Albert H. Munsell (1858-1918)
Oil on canvas, 1903
Gift of the Partnership for New York City, Inc.
NYSM 2003.41.4

Born in Ireland of Ulster Scot ancestry, Alexander Ector Orr immigrated to New York City about 1851. He joined the firm of David Dows and Co., the nation’s largest grain dealer, and subsequently married the boss’s daughter. By the late 1880s, Orr was head of the New York Produce exchange. Prominent in New York’s world of high finance, he is best known, as President of the Transit Commission, for arranging the financing and construction of the city’s subway system at the turn of the twentieth century.

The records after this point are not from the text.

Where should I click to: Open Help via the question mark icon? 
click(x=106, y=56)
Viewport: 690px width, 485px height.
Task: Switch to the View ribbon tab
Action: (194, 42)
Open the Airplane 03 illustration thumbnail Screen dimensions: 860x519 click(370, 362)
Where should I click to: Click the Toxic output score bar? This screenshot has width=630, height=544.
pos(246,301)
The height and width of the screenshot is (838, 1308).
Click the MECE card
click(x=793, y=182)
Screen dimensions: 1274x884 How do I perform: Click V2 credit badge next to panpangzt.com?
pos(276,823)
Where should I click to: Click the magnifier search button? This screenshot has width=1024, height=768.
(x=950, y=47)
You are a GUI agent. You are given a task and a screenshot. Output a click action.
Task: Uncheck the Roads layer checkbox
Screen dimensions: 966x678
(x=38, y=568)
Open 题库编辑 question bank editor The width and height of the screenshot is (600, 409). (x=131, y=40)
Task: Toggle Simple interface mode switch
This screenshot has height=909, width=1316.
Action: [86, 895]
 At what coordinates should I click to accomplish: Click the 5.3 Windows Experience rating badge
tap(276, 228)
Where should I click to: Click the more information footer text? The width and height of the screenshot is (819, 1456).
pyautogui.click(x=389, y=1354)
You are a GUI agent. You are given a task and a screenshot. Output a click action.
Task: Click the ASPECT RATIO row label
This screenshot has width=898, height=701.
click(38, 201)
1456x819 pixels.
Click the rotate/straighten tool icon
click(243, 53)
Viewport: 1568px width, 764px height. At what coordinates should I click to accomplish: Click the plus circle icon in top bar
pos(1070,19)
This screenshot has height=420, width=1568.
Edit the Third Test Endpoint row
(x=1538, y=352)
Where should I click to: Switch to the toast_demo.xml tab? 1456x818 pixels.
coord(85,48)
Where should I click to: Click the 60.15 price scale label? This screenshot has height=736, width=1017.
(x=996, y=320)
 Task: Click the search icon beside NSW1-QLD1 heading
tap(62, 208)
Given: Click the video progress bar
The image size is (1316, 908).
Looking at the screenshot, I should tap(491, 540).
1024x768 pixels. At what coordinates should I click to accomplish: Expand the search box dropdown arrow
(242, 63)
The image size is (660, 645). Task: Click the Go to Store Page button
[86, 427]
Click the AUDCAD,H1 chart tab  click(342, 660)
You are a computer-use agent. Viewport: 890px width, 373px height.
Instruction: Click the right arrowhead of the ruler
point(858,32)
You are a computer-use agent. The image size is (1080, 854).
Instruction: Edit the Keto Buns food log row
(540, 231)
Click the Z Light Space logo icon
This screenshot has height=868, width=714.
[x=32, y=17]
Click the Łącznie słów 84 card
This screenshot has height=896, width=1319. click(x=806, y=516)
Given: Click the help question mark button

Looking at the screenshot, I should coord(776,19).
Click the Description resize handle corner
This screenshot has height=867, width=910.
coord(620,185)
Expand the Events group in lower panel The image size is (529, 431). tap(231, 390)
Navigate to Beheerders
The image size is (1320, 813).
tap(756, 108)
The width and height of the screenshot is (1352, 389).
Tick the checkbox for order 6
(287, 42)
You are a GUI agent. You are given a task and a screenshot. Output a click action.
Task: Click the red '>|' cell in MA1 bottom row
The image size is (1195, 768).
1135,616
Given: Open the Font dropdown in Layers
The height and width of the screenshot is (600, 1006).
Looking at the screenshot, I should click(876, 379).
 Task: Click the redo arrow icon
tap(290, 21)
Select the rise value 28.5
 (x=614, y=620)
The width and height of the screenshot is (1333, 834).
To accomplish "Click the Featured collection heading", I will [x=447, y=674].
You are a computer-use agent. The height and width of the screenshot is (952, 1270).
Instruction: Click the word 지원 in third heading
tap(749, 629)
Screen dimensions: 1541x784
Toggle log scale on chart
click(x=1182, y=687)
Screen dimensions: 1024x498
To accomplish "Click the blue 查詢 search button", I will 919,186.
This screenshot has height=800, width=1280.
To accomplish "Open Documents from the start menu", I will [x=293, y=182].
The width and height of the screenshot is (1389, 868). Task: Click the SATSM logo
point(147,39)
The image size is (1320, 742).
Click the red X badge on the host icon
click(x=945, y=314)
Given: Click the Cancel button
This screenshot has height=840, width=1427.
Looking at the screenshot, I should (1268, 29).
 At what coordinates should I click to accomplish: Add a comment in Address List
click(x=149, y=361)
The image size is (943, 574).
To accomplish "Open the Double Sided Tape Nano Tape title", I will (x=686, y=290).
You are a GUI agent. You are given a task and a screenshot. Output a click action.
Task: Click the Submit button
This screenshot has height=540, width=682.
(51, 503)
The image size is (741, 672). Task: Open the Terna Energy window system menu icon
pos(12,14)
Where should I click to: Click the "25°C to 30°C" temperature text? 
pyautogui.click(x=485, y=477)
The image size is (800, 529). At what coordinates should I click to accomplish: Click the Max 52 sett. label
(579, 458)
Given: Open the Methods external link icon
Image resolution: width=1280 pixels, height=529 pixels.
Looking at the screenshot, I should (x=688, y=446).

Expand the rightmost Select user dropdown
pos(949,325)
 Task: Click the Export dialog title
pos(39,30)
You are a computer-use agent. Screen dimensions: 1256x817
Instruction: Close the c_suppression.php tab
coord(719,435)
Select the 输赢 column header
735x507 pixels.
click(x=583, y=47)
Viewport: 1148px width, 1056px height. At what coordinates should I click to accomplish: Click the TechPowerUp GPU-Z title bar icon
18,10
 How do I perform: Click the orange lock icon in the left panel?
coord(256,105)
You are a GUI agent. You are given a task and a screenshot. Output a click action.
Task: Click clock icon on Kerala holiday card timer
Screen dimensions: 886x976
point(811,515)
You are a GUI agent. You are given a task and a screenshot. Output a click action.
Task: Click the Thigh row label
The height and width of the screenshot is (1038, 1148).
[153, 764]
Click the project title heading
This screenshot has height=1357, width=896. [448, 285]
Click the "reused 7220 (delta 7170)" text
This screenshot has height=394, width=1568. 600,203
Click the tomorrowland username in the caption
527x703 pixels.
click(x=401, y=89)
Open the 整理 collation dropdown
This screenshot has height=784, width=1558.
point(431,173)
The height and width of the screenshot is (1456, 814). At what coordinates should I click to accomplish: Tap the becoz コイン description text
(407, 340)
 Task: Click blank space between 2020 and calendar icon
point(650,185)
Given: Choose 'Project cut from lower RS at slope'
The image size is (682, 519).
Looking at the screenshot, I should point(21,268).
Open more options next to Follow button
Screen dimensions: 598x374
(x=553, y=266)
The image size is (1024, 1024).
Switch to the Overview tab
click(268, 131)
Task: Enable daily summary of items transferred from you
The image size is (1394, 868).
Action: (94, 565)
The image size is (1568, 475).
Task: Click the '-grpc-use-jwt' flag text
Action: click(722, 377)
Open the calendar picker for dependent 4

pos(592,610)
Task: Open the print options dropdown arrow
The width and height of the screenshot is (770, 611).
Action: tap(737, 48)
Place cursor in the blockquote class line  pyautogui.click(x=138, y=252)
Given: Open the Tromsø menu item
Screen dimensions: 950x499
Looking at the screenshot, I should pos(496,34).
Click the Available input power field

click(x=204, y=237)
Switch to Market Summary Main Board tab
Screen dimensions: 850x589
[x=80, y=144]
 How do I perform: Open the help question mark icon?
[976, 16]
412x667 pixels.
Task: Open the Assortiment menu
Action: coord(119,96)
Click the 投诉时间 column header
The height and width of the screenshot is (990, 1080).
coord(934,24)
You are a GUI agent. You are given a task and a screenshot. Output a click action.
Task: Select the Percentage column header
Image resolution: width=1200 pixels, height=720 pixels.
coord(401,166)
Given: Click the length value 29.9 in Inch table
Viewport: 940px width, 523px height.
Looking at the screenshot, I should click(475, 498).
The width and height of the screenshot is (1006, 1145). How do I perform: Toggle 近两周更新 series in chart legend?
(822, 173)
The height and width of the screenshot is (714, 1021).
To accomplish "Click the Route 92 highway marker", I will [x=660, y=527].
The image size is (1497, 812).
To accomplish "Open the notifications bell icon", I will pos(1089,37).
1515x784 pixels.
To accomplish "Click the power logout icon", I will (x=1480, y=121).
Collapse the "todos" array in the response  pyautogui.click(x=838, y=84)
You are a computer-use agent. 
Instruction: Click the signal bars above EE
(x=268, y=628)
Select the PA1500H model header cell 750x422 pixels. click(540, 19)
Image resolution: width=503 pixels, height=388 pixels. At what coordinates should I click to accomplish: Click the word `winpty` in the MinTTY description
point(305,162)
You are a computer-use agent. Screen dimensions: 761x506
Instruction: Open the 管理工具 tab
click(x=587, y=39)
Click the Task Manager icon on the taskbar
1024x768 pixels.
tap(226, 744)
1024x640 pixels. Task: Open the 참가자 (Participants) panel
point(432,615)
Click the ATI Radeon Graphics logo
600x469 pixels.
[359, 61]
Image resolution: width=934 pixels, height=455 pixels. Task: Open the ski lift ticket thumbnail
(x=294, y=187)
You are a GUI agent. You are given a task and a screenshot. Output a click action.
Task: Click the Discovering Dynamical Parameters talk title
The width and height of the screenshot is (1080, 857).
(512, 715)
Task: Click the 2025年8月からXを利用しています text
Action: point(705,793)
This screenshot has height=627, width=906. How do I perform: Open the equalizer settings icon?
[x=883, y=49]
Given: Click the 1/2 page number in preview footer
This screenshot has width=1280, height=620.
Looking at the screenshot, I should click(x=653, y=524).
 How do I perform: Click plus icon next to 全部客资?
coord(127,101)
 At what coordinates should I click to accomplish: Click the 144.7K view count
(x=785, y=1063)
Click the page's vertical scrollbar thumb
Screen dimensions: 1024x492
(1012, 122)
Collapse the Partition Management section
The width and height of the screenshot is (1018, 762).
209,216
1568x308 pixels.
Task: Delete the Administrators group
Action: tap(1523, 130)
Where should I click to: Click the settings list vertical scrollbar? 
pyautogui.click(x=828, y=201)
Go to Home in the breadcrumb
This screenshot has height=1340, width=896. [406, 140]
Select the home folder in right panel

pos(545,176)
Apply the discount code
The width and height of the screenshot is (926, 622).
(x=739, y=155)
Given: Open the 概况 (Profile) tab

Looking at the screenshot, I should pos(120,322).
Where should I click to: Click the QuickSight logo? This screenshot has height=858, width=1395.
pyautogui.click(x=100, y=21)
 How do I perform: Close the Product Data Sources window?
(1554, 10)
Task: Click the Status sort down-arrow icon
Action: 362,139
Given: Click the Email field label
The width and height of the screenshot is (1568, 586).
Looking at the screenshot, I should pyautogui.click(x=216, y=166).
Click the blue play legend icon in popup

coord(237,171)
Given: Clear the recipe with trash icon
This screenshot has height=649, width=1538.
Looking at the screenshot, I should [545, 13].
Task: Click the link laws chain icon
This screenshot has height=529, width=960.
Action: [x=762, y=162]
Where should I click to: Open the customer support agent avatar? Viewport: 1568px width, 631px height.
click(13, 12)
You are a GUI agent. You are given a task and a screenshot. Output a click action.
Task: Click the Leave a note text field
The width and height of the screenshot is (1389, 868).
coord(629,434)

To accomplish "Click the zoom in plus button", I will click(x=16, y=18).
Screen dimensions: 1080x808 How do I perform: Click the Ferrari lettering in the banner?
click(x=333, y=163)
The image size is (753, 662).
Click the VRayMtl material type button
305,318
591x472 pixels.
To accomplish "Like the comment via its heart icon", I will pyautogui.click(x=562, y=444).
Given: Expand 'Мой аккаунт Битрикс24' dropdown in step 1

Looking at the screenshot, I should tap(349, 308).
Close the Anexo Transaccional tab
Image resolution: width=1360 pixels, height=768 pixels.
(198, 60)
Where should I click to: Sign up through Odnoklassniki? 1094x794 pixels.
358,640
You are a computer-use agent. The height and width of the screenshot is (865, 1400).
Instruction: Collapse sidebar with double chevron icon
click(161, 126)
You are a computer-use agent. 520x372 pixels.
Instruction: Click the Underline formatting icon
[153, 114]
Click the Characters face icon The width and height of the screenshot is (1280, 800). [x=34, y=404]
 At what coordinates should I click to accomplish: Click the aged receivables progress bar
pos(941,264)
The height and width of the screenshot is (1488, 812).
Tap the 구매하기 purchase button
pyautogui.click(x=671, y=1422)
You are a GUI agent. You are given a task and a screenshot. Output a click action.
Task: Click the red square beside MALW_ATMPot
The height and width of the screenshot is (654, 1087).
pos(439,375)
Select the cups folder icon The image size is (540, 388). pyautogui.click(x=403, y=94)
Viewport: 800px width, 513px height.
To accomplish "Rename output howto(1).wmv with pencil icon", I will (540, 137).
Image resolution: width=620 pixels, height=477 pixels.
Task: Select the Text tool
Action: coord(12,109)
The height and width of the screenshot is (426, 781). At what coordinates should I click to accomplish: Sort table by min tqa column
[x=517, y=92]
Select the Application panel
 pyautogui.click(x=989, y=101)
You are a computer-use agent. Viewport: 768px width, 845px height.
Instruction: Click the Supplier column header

Albert Henry Munsell married well, too: Orr was his father-in-law. As a painter, Munsell was noted for seascapes and portraiture, but he is most famous for inventing the Munsell Color System, a numerically based rationale for describing colors. He wrote two books about it: A Color Notation (1905) and Atlas of the Munsell Color System (1915). The Munsell color order system is internationally accepted as the foundation for many other color order systems. In 1917 he founded the Munsell Color Company, which formed the Munsell Color Foundation in 1942. The foundation’s activities ultimately led to the establishment of the Munsell Color Science Laboratory at the Rochester Institute of Technology in 1983.